Em seu ensaio “O autor como produtor”, o filósofo alemão Walter Benjamin afirma que a fotografia não seria capaz de apresentar cortiços ou montes de lixo sem exaltá-los. Em outras palavras, a função da fotografia seria transformar a própria miséria em objeto de fruição.
Essa foi a sensação que tive ao fotografar o espetáculo {ENTRE}, do Coletivo Negro (SP), que faz parte do projeto Celebrização do Homem Comum. Aliada ao “poder” de estetização das imagens capturadas pela câmera, a potência sensível da encenação consegue cumprir seu objetivo: tornar poético o comum.
A obra, com direção de Raphael Garcia, foi escrita por Jé Oliveira, a partir das provocações dramatúrgicas de Grace Passô, e traz à tona a vida cotidiana do homem comum em suas relações sociais. As cenas apresentadas em linguagem documental – numa referência ao filme “Edifício Master”, de Eduardo Coutinho (2002) – apresentam as histórias de quatro personagens apresentadas pela atriz Thais Dias e os atores Flavio Rodrigues, Jefferson Matias e Jé Oliveira. Os músicos Cássio Martins e Fernando Alabê, também no espaço da encenação, apresentam a trilha sonora do espetáculo ao vivo.

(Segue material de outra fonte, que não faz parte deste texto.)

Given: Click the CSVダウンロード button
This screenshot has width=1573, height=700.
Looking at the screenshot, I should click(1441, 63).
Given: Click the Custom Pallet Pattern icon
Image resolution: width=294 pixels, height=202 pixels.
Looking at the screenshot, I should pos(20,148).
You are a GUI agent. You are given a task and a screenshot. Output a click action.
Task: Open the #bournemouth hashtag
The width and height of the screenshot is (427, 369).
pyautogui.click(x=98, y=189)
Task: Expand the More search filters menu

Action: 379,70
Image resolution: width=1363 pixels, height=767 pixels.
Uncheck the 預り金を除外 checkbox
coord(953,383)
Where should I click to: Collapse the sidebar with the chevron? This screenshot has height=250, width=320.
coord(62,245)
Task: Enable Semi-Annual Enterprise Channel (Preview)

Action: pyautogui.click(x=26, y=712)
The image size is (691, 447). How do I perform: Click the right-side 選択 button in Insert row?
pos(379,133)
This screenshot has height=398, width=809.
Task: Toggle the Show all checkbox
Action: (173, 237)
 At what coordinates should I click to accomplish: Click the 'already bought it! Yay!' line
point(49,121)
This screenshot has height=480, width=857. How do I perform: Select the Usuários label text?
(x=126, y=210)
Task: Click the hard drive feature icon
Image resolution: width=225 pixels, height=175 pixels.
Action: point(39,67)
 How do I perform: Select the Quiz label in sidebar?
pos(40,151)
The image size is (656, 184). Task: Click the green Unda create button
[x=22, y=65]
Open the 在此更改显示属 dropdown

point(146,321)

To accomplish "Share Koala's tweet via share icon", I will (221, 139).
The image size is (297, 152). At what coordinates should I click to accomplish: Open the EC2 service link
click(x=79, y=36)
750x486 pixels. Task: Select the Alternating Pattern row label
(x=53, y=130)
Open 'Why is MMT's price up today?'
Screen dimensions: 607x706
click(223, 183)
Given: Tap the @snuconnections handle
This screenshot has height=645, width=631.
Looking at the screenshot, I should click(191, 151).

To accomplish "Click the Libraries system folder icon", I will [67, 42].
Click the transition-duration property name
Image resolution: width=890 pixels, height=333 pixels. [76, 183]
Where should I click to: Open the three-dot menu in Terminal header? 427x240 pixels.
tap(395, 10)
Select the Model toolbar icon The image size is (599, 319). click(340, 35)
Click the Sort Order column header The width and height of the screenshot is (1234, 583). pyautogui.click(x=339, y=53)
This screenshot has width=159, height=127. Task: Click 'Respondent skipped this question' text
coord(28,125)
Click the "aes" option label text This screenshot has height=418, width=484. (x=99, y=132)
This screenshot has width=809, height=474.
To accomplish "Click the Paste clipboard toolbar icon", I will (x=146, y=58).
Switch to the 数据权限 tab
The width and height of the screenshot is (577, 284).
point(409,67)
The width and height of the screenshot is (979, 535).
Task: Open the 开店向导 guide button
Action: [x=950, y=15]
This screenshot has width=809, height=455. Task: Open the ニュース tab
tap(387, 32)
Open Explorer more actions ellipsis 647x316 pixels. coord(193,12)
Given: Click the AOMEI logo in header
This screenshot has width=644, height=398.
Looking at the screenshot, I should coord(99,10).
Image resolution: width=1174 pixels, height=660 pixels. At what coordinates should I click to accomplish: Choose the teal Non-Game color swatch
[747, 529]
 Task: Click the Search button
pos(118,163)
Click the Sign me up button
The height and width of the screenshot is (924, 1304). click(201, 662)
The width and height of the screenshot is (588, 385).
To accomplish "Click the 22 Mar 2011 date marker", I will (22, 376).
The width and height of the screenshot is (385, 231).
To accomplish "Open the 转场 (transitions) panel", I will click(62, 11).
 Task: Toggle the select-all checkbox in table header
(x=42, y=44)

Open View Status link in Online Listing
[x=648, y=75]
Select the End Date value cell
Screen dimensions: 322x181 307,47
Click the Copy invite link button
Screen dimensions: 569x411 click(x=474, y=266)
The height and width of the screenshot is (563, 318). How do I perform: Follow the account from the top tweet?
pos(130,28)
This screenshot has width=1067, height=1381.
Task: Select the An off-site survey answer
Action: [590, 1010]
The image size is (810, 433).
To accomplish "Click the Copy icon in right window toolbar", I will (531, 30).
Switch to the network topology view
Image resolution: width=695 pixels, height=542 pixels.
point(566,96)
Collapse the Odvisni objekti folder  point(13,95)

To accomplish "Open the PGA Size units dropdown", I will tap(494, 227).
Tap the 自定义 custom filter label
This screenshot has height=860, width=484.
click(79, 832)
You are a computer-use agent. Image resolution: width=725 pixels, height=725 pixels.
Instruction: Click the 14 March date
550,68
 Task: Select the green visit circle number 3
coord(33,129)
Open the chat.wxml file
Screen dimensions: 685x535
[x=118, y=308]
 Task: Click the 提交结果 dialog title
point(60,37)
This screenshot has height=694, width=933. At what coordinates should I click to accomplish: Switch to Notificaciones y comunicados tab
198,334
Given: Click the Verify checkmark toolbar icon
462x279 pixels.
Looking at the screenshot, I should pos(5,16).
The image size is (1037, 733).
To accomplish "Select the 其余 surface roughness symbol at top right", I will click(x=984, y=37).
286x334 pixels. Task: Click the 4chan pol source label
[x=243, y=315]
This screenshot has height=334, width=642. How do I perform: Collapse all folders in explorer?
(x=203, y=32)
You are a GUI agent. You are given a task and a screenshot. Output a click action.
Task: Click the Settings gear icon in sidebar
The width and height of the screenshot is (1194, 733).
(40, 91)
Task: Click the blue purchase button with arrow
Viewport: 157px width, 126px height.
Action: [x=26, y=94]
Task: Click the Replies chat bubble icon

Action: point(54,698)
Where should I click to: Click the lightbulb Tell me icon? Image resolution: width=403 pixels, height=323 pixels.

Em um conjunto habitacional da periferia são apresentadas quatro histórias: de uma mulher grávida e abandonada pelo companheiro, de um pai que deseja retornar ao seio familiar, de um filho que busca encontrar sua identidade e de um médico que retorna ao local de nascimento para se reencontrar com seu passado.
A obra é marcada por rituais de passagem em que temas como gravidez, busca da identificação/identidade e retorno às origens podem alterar nossos caminhos. Uma porta, usada de vários modos, caracteriza-se como símbolo potente, que constrói e desconstrói a cenografia, e funciona como esse elo de transposição das nossas escolhas, sejam elas conscientes ou não.
Em meio a estes e outros ritos de passagem, a fotografia dialoga com a poética da obra, uma vez que é ela que cumpre o papel da confirmação dessas celebrações: certo traço de sua existência.
A fotografia, Segundo Philippe Dubois, certifica, ratifica, autentica, atesta ontologicamente a existência do que foi fotografado, pois ela é a impressão física de um referente único. Ela aponta nosso olhar e nossa atenção para aquilo que realmente aconteceu. Para a existência de um momento vivido.
A cena das fotos das famílias de integrantes do grupo teatral, apresentadas no telão, formado pelas portas, consagra a celebração do homem, um ser coletivo que carrega em si o seu tempo e sua história.
Bob Sousa é fotógrafo de teatro e mestrando em Artes Cênicas no Instituto de Artes da Unesp sob a orientação do Prof. Dr. Alexandre Mate.